There was a fine sense of ensemble from the rest of the cast, for which honours should doubtless be shared between them, the director, and the conductor. Not all contributions were at the same level, but none was truly disappointed, which is more than one can often say for professional houses. Christopher Lowrey as Oberon reminded us that a counter-tenor need not sound merely fey; the voice, as various composers from Britten, to Goehr, to Birtwistle, have shown, can exhibit an otherworldly strength, as it did here. Luke Williams was the punkest of the fairies as Puck. Normally a baritone, here he was given full rein to display his spoken acting abilities; I am not sure one would have guessed that he is primarily a singer.

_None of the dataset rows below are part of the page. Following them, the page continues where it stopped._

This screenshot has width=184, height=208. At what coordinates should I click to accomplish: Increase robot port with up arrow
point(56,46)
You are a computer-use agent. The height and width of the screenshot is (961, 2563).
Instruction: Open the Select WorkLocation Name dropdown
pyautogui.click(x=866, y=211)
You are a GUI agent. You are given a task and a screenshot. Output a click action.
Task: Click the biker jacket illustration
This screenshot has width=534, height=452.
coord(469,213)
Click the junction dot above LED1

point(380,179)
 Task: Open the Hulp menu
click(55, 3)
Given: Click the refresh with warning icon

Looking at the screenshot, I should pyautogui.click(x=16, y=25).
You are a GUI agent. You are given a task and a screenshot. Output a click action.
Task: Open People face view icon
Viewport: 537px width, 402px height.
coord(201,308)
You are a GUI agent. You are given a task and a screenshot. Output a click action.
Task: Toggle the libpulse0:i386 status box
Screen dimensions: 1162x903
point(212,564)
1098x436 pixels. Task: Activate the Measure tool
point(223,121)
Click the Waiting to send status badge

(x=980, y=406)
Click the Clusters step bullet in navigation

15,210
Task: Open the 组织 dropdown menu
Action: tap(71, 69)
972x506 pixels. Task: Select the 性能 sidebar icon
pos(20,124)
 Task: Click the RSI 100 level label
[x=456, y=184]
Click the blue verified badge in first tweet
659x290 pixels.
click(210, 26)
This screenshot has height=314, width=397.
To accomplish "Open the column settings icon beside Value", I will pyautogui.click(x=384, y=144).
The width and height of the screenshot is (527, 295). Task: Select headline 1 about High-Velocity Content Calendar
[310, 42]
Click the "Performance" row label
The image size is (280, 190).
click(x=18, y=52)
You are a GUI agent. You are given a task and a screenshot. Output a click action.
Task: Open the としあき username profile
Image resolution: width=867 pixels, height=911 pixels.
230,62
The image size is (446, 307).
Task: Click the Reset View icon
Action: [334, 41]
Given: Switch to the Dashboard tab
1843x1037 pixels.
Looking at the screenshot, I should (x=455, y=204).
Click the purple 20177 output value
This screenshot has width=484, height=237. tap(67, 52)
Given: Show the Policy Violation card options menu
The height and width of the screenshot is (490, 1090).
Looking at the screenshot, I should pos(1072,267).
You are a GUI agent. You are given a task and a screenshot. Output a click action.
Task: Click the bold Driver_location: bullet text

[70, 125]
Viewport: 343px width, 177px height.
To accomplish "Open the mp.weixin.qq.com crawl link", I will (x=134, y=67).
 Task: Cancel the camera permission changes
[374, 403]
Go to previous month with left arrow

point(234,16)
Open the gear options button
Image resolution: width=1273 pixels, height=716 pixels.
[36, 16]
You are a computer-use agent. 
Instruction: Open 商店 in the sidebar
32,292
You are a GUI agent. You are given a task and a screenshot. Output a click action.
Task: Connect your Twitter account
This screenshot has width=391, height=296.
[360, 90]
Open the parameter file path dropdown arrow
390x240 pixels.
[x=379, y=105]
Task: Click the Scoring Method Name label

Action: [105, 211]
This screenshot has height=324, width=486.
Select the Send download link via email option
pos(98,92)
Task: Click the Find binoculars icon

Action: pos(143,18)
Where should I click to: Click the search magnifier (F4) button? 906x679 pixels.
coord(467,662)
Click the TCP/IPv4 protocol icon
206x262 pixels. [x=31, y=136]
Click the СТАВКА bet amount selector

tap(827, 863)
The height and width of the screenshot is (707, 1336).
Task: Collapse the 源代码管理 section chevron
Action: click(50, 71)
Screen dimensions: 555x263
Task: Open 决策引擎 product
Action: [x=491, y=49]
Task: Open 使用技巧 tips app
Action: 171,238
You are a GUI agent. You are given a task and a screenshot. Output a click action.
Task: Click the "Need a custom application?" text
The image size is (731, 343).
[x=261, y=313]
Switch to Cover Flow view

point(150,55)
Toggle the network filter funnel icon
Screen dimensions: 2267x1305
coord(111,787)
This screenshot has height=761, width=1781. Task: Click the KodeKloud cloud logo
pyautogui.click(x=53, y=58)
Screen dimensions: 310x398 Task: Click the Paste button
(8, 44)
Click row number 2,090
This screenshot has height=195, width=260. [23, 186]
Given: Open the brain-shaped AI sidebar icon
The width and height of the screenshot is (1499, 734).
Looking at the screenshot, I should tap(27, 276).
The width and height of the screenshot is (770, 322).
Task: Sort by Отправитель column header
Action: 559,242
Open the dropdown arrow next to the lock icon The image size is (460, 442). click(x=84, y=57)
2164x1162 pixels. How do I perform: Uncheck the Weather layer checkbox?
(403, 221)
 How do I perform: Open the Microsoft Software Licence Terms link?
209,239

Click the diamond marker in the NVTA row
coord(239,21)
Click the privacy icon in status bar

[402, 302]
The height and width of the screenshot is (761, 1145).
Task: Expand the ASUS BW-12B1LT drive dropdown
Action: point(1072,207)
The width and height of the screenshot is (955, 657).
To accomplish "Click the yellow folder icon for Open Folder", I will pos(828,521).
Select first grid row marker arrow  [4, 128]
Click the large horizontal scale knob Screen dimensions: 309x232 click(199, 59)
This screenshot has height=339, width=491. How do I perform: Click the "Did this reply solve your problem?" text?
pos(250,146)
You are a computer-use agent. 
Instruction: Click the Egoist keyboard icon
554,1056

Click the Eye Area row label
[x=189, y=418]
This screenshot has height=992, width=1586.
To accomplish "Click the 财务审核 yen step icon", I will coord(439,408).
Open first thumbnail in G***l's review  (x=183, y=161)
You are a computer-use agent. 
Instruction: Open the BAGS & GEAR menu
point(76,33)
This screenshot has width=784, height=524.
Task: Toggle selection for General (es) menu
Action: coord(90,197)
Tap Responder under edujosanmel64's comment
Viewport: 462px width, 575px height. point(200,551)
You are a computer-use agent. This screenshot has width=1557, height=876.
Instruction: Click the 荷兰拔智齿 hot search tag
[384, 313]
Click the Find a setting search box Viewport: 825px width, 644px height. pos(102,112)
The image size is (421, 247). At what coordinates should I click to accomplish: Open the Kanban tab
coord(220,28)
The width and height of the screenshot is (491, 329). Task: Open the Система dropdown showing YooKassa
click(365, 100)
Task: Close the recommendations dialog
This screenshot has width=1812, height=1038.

John McMunn and Madeleine Pierard were the strongest of the lovers, as Lysander and Helena respectively, although Philip Tebb’s Demetrius was probably more strongly acted. Jimmy Holliday’s Bottom was a splendid parody of the over-bearing members of an amateur dramatics society, with the other Rustics working well together. If Alistair Digges’s Flute had seemed a little too light earlier on, the third act play of Pyramus and Thisby signalled a considerably stronger performance, the humour proving quite contagious amongst his colleagues. I was not sure why Alex Duliba’s Starveling was required to carry a (real) dog wherever he went, but it did no particular harm. Rosie Aldridge’s duly regal Hippolyta made one wish her part were more extensive, whilst David Hansford, who had stepped in ‘at exceptionally late notice’ as Theseus, would doubtless have made a surer impression in more propitious circumstances. Diction was not always what it might have been, especially, though not exclusively, from Pierard and Anna Huntley’s Hermia. This is clearly something on which the young cast should work, since the problem would be magnified in a larger theatre than this. Nevertheless, the cast should be applauded for a high quality of performance throughout – and not just, or sometimes even primarily, in vocal terms.